[Records drawn from a dataset]
┄┄┄┄┄┄┄┄┄┄┄┄┄┄┄┄┄┄┄┄

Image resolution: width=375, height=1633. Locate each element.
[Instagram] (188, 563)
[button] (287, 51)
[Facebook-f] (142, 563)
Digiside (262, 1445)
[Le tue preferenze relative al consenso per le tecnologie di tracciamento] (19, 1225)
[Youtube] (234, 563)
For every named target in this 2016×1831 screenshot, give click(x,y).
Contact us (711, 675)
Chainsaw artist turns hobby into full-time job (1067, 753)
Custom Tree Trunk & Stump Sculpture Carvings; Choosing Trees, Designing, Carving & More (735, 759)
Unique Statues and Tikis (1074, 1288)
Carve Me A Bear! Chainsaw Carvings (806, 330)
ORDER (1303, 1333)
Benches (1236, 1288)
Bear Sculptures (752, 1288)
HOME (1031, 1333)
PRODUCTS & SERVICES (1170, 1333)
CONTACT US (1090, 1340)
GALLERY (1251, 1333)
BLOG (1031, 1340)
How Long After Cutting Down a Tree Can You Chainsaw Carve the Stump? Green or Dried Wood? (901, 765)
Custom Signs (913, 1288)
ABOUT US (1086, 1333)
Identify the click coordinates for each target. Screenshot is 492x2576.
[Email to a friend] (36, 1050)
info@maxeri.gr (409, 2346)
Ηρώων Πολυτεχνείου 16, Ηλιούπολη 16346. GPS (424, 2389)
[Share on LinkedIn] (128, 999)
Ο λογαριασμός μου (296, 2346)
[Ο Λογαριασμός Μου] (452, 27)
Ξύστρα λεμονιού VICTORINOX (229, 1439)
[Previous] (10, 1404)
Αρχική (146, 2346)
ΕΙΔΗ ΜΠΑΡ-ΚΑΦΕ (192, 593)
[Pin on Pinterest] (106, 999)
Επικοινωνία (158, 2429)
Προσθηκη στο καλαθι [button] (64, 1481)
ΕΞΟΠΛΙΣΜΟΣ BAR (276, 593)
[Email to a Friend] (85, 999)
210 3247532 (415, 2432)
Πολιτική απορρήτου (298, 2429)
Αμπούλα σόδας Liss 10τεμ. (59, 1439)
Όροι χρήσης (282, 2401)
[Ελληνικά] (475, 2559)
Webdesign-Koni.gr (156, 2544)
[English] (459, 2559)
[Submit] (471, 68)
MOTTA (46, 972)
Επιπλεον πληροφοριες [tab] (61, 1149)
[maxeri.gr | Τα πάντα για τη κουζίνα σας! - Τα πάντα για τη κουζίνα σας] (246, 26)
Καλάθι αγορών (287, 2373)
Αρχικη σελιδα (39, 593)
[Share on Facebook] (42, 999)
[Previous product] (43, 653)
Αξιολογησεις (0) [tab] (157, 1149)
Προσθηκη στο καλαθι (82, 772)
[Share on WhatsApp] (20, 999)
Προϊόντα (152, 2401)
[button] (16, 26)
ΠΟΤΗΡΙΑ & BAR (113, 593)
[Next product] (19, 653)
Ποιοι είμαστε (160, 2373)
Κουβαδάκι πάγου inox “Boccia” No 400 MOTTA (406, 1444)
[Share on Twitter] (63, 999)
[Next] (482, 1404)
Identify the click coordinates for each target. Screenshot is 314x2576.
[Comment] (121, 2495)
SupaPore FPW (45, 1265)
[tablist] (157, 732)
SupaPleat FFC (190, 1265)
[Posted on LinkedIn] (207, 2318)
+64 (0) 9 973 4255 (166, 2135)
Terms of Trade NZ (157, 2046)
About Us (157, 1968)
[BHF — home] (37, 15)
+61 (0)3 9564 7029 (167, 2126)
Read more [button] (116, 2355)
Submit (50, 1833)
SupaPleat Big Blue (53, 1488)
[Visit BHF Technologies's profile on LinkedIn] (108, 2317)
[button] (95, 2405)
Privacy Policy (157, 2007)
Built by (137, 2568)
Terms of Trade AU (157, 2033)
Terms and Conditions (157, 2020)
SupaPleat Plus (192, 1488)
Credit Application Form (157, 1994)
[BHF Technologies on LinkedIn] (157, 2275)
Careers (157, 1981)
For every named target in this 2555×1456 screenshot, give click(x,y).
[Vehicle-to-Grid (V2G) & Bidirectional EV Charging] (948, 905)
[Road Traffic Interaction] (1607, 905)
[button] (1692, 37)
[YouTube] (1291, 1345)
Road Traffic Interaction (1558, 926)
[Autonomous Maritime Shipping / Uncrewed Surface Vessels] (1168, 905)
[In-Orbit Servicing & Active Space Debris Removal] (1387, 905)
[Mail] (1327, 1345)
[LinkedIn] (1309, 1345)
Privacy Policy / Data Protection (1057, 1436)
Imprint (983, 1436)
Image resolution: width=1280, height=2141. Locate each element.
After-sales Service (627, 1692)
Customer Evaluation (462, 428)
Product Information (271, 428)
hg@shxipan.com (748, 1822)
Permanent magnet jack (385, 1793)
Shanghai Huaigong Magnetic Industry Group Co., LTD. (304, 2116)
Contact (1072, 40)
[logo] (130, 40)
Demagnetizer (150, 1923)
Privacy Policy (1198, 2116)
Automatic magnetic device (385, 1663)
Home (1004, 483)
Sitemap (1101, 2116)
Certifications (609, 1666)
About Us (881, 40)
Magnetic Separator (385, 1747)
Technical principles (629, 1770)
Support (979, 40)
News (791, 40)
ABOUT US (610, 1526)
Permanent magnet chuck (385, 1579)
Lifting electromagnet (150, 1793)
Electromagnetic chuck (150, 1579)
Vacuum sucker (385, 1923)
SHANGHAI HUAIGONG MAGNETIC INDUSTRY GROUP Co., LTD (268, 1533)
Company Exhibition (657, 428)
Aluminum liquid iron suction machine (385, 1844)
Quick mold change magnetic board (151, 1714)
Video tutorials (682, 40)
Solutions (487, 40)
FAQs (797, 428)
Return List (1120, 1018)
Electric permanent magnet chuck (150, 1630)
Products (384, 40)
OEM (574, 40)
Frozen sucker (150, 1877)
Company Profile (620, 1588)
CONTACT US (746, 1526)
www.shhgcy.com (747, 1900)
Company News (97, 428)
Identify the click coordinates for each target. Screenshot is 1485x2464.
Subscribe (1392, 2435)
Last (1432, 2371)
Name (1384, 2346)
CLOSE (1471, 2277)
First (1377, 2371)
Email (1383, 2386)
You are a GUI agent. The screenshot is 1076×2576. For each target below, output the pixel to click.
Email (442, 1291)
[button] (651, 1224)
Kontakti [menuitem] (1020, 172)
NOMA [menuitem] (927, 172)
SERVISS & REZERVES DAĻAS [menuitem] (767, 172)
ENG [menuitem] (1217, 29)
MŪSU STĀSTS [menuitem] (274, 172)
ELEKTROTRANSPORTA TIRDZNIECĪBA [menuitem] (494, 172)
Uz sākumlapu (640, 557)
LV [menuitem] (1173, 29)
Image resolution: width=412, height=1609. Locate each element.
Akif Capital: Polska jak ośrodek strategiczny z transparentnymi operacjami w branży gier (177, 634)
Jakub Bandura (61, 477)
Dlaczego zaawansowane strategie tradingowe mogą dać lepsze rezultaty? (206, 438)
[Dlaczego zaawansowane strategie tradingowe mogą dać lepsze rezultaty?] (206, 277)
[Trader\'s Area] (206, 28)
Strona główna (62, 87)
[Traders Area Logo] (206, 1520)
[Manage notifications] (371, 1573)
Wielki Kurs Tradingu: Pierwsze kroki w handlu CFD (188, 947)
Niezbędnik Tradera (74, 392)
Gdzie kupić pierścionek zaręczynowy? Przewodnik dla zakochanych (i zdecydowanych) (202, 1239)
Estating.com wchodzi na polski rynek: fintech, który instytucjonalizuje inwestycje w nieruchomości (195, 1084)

┄┄┄┄┄┄┄┄┄┄┄┄┄┄┄┄┄┄┄┄

What needs to be done »
Reproduce, exactly as they stand in the data above, the lines from the one that holds "Contact (1072, 40)" to the one that holds "MŪSU STĀSTS [menuitem] (274, 172)", inclusive.

Answer box »
Contact (1072, 40)
[logo] (130, 40)
Demagnetizer (150, 1923)
Privacy Policy (1198, 2116)
Automatic magnetic device (385, 1663)
Home (1004, 483)
Sitemap (1101, 2116)
Certifications (609, 1666)
About Us (881, 40)
Magnetic Separator (385, 1747)
Technical principles (629, 1770)
Support (979, 40)
News (791, 40)
ABOUT US (610, 1526)
Permanent magnet chuck (385, 1579)
Lifting electromagnet (150, 1793)
Electromagnetic chuck (150, 1579)
Vacuum sucker (385, 1923)
SHANGHAI HUAIGONG MAGNETIC INDUSTRY GROUP Co., LTD (268, 1533)
Company Exhibition (657, 428)
Aluminum liquid iron suction machine (385, 1844)
Quick mold change magnetic board (151, 1714)
Video tutorials (682, 40)
Solutions (487, 40)
FAQs (797, 428)
Return List (1120, 1018)
Electric permanent magnet chuck (150, 1630)
Products (384, 40)
OEM (574, 40)
Frozen sucker (150, 1877)
Company Profile (620, 1588)
CONTACT US (746, 1526)
www.shhgcy.com (747, 1900)
Company News (97, 428)
Identify the click coordinates for each target. Screenshot is 1485x2464.
Subscribe (1392, 2435)
Last (1432, 2371)
Name (1384, 2346)
CLOSE (1471, 2277)
First (1377, 2371)
Email (1383, 2386)
You are a GUI agent. The screenshot is 1076×2576. For each target below, output the pixel to click.
Email (442, 1291)
[button] (651, 1224)
Kontakti [menuitem] (1020, 172)
NOMA [menuitem] (927, 172)
SERVISS & REZERVES DAĻAS [menuitem] (767, 172)
ENG [menuitem] (1217, 29)
MŪSU STĀSTS [menuitem] (274, 172)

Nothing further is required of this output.